By 1910, the house had undergone substantial changes, now standing proudly as a Greek-style mansion with grand Corinthian columns at the front. Inside were touches of Arts and Crafts, with leaded glass windows, wood panelling and finest quality hardwood floors.
Zeddy was the founding member of a mysterious club called Hoo-Hoo, which had a strong affinity for the number nine because of its similarity to the shape of a cat’s tail. Founded in 1892, the club’s membership fee was ninety-nine cents per year. Zeddy even built a secret room under Herlong Mansion, measuring nine feet cubed, where members of the club would hold their meetings.
Zeddy and Natalie lived in the house with their six children until Natalie’s death in 1950. After that, Zeddy re-married and moved away. But in her will, Natalie bequeathed the house to all six children equally, which caused far-reaching family disharmony.
Over the following eighteen years, the siblings fought tirelessly for their rights to the house. Ownership eventually fell to the eldest child Inez, by then aged 68. The day she took possession of Herlong Mansion, Inez came into the house and made her way to her childhood bedroom. But once there, she fell into a diabetic coma and died shortly afterwards.
Now listed on the National Register of Historic Places, Herlong Mansion still retains much of its Victorian elegance and eclectic charm. It was bought in 1990 by Sonny Howard, who turned it into bed and breakfast accommodation.
Herlong Mansion’s Ghosts and Hauntings
For many years before that, the house was uninhabited. In this time, it unsurprisingly gained a reputation for being haunted.
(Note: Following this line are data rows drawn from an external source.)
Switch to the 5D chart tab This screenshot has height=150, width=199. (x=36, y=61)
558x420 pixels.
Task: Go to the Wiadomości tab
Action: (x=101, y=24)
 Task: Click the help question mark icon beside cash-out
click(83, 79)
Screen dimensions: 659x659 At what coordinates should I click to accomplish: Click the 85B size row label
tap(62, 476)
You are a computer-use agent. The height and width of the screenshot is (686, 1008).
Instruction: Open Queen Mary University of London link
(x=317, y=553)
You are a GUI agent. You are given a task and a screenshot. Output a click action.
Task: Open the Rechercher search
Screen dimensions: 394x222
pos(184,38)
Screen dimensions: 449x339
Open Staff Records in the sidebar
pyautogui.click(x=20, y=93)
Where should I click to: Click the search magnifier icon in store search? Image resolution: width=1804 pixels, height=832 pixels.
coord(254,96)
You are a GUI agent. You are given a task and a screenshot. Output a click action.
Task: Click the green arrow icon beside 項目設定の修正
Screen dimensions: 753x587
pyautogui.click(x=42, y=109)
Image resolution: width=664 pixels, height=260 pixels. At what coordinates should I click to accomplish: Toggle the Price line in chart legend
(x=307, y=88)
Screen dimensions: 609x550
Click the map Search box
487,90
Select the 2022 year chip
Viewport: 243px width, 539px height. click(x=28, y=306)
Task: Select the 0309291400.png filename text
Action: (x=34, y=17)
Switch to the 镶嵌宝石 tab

Sonny only discovered this after he bought it, but he soon became aware of some of the ghostly stories that had surrounded the house for decades.
Before it was sold and still stood empty, caretakers were instructed to keep Herlong Mansion maintained. They reported strange occurrences, including locking one particular upstairs bedroom door that would then rattle loudly all night. If the door was closed but left unlocked, it would not make a sound.
Sonny extended the house in order to add more bedrooms for his business. Builders working on the project would sleep in the living room, but at night they would often hear footsteps and upstairs doors opening and closing. If they went to investigate, they would find nothing. They began carrying guns to defend themselves, but realised this was pointless. In the end, they chose to sleep elsewhere.
Florida’s Most Haunted Hotel?
There are stories of hauntings at Herlong Mansion from long ago. Decades before Sonny took on the house, visitors claimed to have seen furniture moving around by itself, and smoke floating mysteriously up the stairs.
According to one story, a former maid was cleaning a bathtub, then stepped out and slipped. She alleged someone caught her firmly enough to break her fall. She turned to thank the person – but of course, no-one was there. So she thanked Inez Herlong.
These days, Herlong Mansion is still run as a bed and breakfast. More recently, a housekeeper reported hearing footsteps upstairs while she was cleaning downstairs. She called up, but no-one replied. She heard a door opening and closing, so she called up again, but there was only the sound of the door rattling. She called out a third time, this time to Inez herself, and a door slammed violently in response.
Self-proclaimed ghost hunters have recorded high electromagnetic readings in Inez’s old bedroom, and on the landing outside. Despite rumours of hauntings, her room is offered to guests, just like any other room. Guests staying in there have reported seeing an apparition through the dressing table mirror, floating across the room. It has the impression of a woman’s form, with a red shawl over its head.
Other guests staying in Inez’s room have heard a woman’s gentle voice, smelt unfamiliar perfume, and even felt a mist of water sprayed on their faces during the night. There is a photo on the wall of a turn-of-the-century couple, looking unhappy. Guests have been known to take it down, because the eyes seem to be following them around the room.
Another reported ghostly experience seems even more real. While on a second-floor veranda before dawn one morning, a guest shivered with the sudden sensation of goose bumps. She spotted a mysterious figure of a woman in period dress, watching her from thirty feet away.
Startled, she ran back into her room. When she looked again the figure was gone, but there was no way anyone could possibly have left the veranda without passing her.